Is there any way to use the same session for Shockware (Uploadify) with Firefox/ Chrome/ Opera?

[eluser]NiconPhantom[/eluser]
Hi guys,

I am using Uploadify + CI Uploading + DB sessions. In construct of the controller where is located CI Upload I am using auth checker which checks the current session, is admin etc.

With IE everything is fine, but with Firefox/Chrome/ Opera the new session will be created if I am uploading something and as result my auth library redirects the Shockware and upload will fail with status HTTP 302 error. In my config I am using

$config['sess_match_useragent'] = FALSE; It helps me to keep my non Shockware session still active. I know that problem I see is the known issue, I have checked the forum but didn't found any solution. Of course I can leave my upload function without auth checking, but I am not sure if it secure.

If somebody knows how to fix it with CI DB sessions, please help...

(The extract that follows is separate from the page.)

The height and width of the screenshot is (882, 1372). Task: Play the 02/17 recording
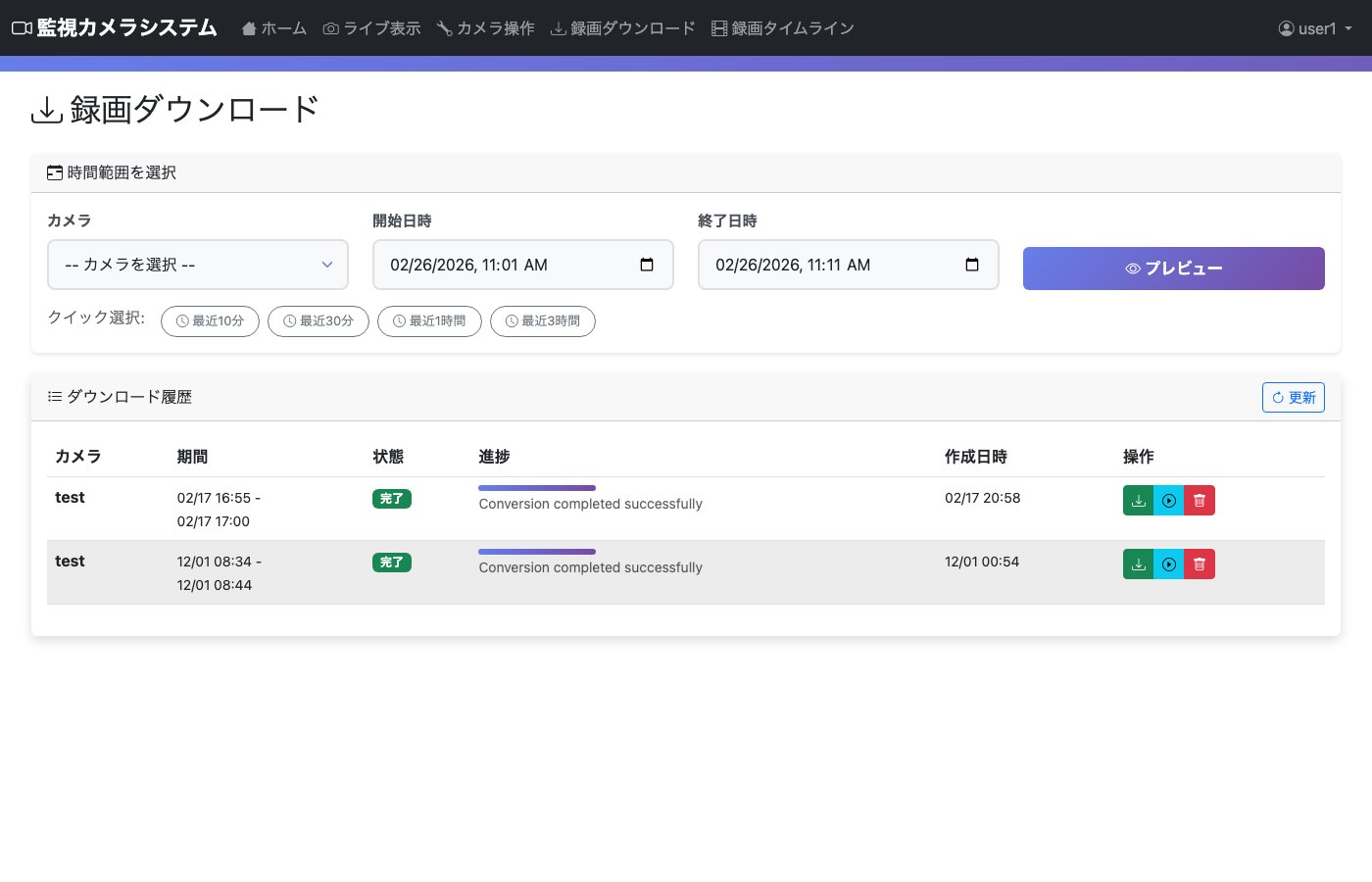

[eluser]NiconPhantom[/eluser]
As workaround I am posting session id to upload controller and there I am checking the role directly from DB:

$this->db->where('session_id', $this->input->post('role'));
$query = $this->db->get('ci_sessions');
$cur_usr_data = unserialize($query->row('user_data'));

if($cur_usr_data['role'] == 'admin'){}else{$this->tank_auth->isAdmin();}

if the session which has been created before the Shockware session contains role admin, then ok, otherwise user will be rederected with auth checker. I'll add encode and decode for the $this->input->post('role') to be more secured :-)

If somebody have any idea how can I use 1 session only, please feel free to share :-)

[eluser]NiconPhantom[/eluser]
I don't know why, but it works very randomly for me. From the DB i can see only 1 session created for Shockware, but sometimes for example if I upload huge ammount of images, something happens with Shockware session and I still see 302 error. Maybe uploadify is using text based cookie and it's caused by cookie 4kb limitation. If somebody has the same issue, please help...

[eluser]InsiteFX[/eluser]
You need to extend the Session libray and tell it not to update when your doing those things!

[eluser]NiconPhantom[/eluser]
Thanks InsiteFX for reply,

Yes, I had idea like that, hovewer after the issue occurs I can't see any changes related to the Session created for Shockware and stored in the DB. There is no userdata specified, sess_id is the same. I am not sure, but maybe text based cookie is also created, I haven't yet checked that. I assume that I am not the only person who is using uploadify in backend secured with auth library... Maybe someone has the same issue? :-)

[eluser]Billa[/eluser]
@NiconPhantom Im having same problem. Could you fix it? If yes, would you like to share your solution, it might help many others. Thanks.

[eluser]NiconPhantom[/eluser]
Hi Billa,

To be honest I havent't had time to work on "good" solution yet, via extending the session library. However as a temp. solution, I have excluded isadmin checker (in my situation $this->tank_auth->isAdmin() from the upload class, so even if the new session will be created there is no problem if the new session doesn't below to administrator.